There is a lull of a few minutes. Goto Dengo calls out the names of his comrades. The three behind him are accounted for. The others do not seem to answer his calls. Finally, one man struggles back along the path. 'The others are all dead,' he says, 'you may fire at will.'
So he begins to fire the Nambu into the fog. The recoil almost knocks him off the mountain, so he learns to brace it against an outcropping. Then he sweeps it back and forth. He can tell when he's hitting the rock because it makes a different sound from hitting fog. He aims for the rock.
He spends several clips without getting any results. Then he begins walking forward along the path again.

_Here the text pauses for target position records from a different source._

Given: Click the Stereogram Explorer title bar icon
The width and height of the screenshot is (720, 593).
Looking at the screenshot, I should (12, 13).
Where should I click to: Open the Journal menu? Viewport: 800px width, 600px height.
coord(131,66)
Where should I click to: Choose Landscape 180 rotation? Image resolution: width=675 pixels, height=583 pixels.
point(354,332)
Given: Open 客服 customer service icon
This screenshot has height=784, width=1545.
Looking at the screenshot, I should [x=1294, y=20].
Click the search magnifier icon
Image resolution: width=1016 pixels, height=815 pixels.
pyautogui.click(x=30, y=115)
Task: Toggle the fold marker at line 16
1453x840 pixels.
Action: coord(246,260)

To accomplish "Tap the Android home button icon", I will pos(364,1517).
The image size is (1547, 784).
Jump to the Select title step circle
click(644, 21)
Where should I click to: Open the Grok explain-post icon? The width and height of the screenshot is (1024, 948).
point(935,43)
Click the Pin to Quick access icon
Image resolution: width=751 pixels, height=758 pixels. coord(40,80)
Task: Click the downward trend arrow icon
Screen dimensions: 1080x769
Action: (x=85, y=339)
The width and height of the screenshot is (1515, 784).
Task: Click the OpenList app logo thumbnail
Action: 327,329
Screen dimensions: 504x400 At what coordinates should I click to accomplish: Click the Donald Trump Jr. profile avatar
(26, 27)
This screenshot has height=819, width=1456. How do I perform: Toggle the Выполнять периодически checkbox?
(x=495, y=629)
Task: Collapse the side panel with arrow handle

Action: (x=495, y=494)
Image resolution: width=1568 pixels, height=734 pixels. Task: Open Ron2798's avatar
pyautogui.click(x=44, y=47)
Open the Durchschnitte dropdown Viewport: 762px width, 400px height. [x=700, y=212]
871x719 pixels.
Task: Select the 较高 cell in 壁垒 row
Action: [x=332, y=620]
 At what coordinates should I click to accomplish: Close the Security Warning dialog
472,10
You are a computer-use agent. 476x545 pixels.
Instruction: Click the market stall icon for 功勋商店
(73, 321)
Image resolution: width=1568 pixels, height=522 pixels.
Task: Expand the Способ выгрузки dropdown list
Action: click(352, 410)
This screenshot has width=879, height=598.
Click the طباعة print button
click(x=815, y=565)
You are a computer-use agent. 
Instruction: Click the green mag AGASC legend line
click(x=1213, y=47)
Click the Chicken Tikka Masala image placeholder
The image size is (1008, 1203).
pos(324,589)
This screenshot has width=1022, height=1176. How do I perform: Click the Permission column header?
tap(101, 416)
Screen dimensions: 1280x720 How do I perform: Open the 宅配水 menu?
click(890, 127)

The wind gusts, the fog swirls and parts for a moment. He sees a blood-covered path leading directly to a tall Australian man with a red mustache, carrying a tommy gun. Their eyes meet. Goto Dengo is in a better position and fires first. The man with the tommy gun falls off the cliff.
Two other Australians, concealed on the other side of the rock rib, see this happen, and begin cursing.
One of Goto Dengo's comrades scampers down the path, shouts, 'Banzai!' and disappears around the corner, carrying a fixed bayonet. There is a shotgun blast and two men scream in unison. Then there is the now- familiar sound of bodies tumbling down the rock face. 'God damn it!' hollers the one remaining Aussie. 'Fucking Nips.'
Goto Dengo has only one honorable way out of this. He follows his comrade around the corner and opens up with the Nambu, pouring it into the fog, sweeping the rock face with lead. He stops when the magazine is empty. Nothing happens after that. Either the Aussie retreated down the path or else Goto Dengo shot him off the cliff.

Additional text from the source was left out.